Recognizing sex signals

Five star event about the importance of consent

Educators David Seeber and Anne Dufault of Catharsis Productions visited Ferris to talk about the meaning of consent and what it means to say, “no.”
Educators David Seeber and Anne Dufault of Catharsis Productions visited Ferris to talk about the meaning of consent and what it means to say, “no.” Photo by: Kaitlyn Kirchner | Torch Photographer

Sexual consent is not something that can easily be discussed. However, it’s an important discussion in the prevention of sexual assault.
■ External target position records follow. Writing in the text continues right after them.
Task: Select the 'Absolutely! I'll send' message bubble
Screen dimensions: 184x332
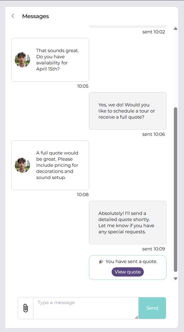Action: (128, 223)
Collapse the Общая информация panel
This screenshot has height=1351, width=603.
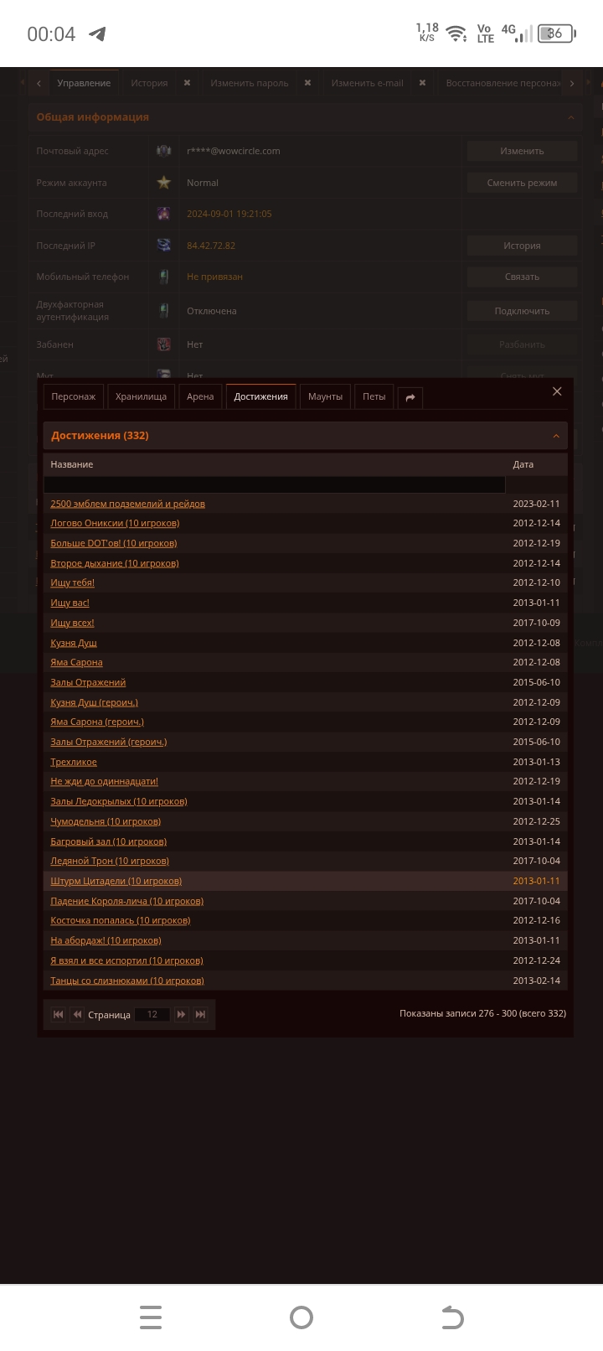click(x=571, y=117)
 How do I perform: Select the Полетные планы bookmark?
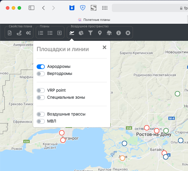(94, 20)
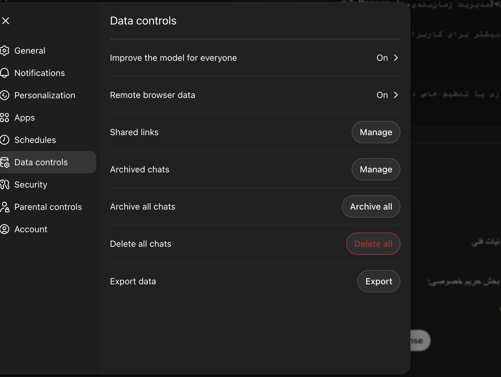Switch to the Security settings tab
Screen dimensions: 501x377
pyautogui.click(x=30, y=184)
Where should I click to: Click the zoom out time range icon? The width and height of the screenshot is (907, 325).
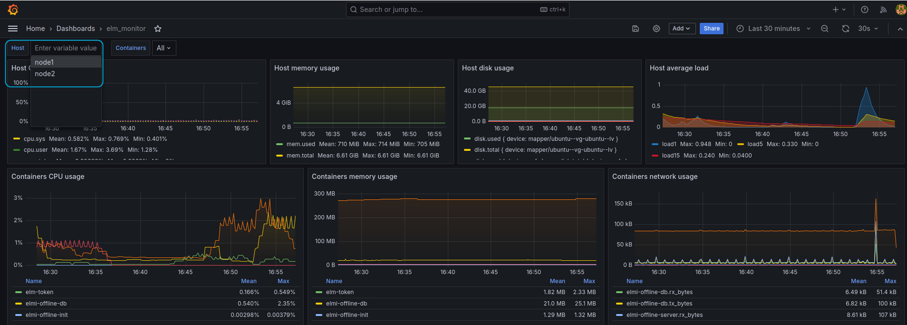[825, 29]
Ferris Entertainment Unlimited hosted the Five Star event “Sex Signals” Wednesday, Oct. 19 in the UC with educators from Catharsis Productions to shed light on the culture of consent.

“Two people came in, they were really friendly and they showed us, in a good way, what consent means and how we can help save people from bad decisions,” said Ferris pre-optometry freshman Cole Barnhart.

According to Justin Stevenson, a Ferris hospitality management senior and a primary coordinator of the event, 300-400 students were expected to attend the five Star event for their RSO’s, fraternities or sororities.

“I think the event is important because it gives the aspect and perspective of those who have this experience of being sexually assaulte,” Stevenson said. “[Those who don’t] get an open mind of what happened to this person, what we can do to prevent this from happening to students.”

Catharsis Productions provided two educators, David Seeber and Anne Dufault, who created an interactive performance about what consent means to the American culture.

“We use humor to kind of get into some more difficult conversations, and of course, we’re never making light of those subjects, but we use humor to discuss things like gender roles and these ridiculous stereotypes that people feel like they need to live up to and what those stereotypes, you know, kind of end up doing to our culture,” Seeber said.

Catharsis Productions is a national company that travels to different colleges and universities in hopes of making a difference in how consent is perceived, according to Dufault.

“We try to normalize consent, try to get out the idea that it’s not this awkward thing, and once everybody starts asking for consent, it makes people who don’t care really stand out and that’s a good thing, we want them to stand out,” Seeber said.

Their goal is also to provide support for survivors of sexual assault because it often goes unreported, according to Dufault.

“I think it’s a topic that a lot of people don’t like to talk about or are really uncomfortable to talk about so it was nice to put a lighthearted edge onto it,” said Ferris marketing and sales junior Emily Gleason.

Unfortunately, many students who were interviewed did not know how to report sexual assault on campus.

“If you’ve ever been sexually assaulted and you want to come forward, you can just go to the Department of Public Safety (DPS). If you want to talk more about your situation but in a confident environment, you can go to the counseling center in Birkam,” Stevenson said.